Now for the weeklies. Last week I said there was a good possibility for a continued downtrend but I was wrong. If I had been more observant I would have seen the long tail on last weeks formation and that would have been a counter suggestion to my thinking - whatever. This week we are seeing a clear cut hammer formation in every index. "Hammering out the bottom" as they say. Bull trap? Bull crap. Just wishful thinking. This market has a long way to run yet.

'Cane - NTRI is dead, HANS is topped and GOOG might bounce around in the 350-450 range for a bit longer before it too implodes (nothing new coming out of the goog fountain). Don't forget once Goog starts going down there is going to be no bid for a long way. BIDU also appears toppy.

My response:
I don't think the market has a long way to run. I think it's got a long way to fall. If you look at very long-term charts of the $SPX and the $INDU, they simply scream "market top", and every single chart I look at these days of volatile issues suggest that the highs reached on May 10th was the final death throe of the bull market.

Hurricane5 said...

super bull, your argument for a bear market in point #2 could not be further from the truth. As I have said many times, Microsoft and Dell are yesteryear. Although Microsoft's growth is expected to double over the next 5 years thanks to the launch of Vista, it is still not a measure of the tech sector. AMD, GOOG, EBAY, JDSU, and APPL are just a few of the many new tech names that will lead the market. You say that the growth at GOOG is slowing? GOOG just beat earnings estimates by 16%. They will grow at over 70% this year. They will grow at over 25% every year for at least the next 5 years. I'll take that "slowing" growth any day. GOOG passes $600 this year.

John Weatcroft, You could not be further from the truth. I have said it before, but apparently I did not make it clear enough. Let me try this again. NTRI will earn AT LEAST $2.20 a share this year. It will trade at 50-55x earnings. You do the math. I'm not sure how you call a stock that just beat estimates by 50% "dead". Just do yourself a favor and buy as many shares as you can, and then thank me after the Q2 report in July.

GOOG will earn $10 a share and trade at 60x earnings. That is where I come up with $600. Simple math. I was a heavy buyer of GOOG in the low $300's. You should have been too. However, at current levels, you can still have over a 50% return this year. I said that BIDU will trade at levels not seen since its opening trading day over the next 18 months. It will.

Some new stock picks on this Memorial Day: TRID, JOYG, SIRI, and JDSU. Once again, I will not give stop prices so it is up to you to decide when to take profits. Have fun with the amazing returns you will see from any of my picks! Hope you are having a nice holiday!

My response:
First, let's take a look at those Memorial Day picks for today alone. TRID was down 7.27%. JOYG was down 1%. JDSU was down 3.58%. SIRI bucked the trend and was up 5.02%. Of course, that's just one day.

The idea that GOOG is (a) somehow guaranteed to earn $10 per share and (b) more far-fetched, that the market would be willing to pay an insane 60 times earnings seems lunatic to me.

Let me explain something - - my office is in downtown Palo Alto, California, which was the epicenter of the Internet bubble madness.

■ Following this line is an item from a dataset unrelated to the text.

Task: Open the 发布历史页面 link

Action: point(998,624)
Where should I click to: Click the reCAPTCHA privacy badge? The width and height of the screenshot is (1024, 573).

I saw it all, including the $17,000 per month in rent we paid for a shabby little house we used as an office space. Things spiraled out of control, and it came crashing down. We went through a (small) bear market in 2000-2002 and, since people have a memory span of about 10 days, everyone's forgotten about it and thinks it's party time again.

My view is that 2000-2002 was just a sneak peek of what's to come. We ultimately will take out the lows of October 2002 and head much farther down.

So......back to today's action.

I'm a bit nervous that the market still has the opportunity for a bounce, since the resumption of the fall was so rapid. Looking at the $VIX (below), it seems that, in a single day, we've approach the recent extremes. If the market really starts to get hit hard, we could see those extremes beaten, because let's keep in mind, the VIX is historically still very low (it was three times this level back in the dark days of 2002). But I wouldn't be at all surprised to see some mild strength in the market tomorrow.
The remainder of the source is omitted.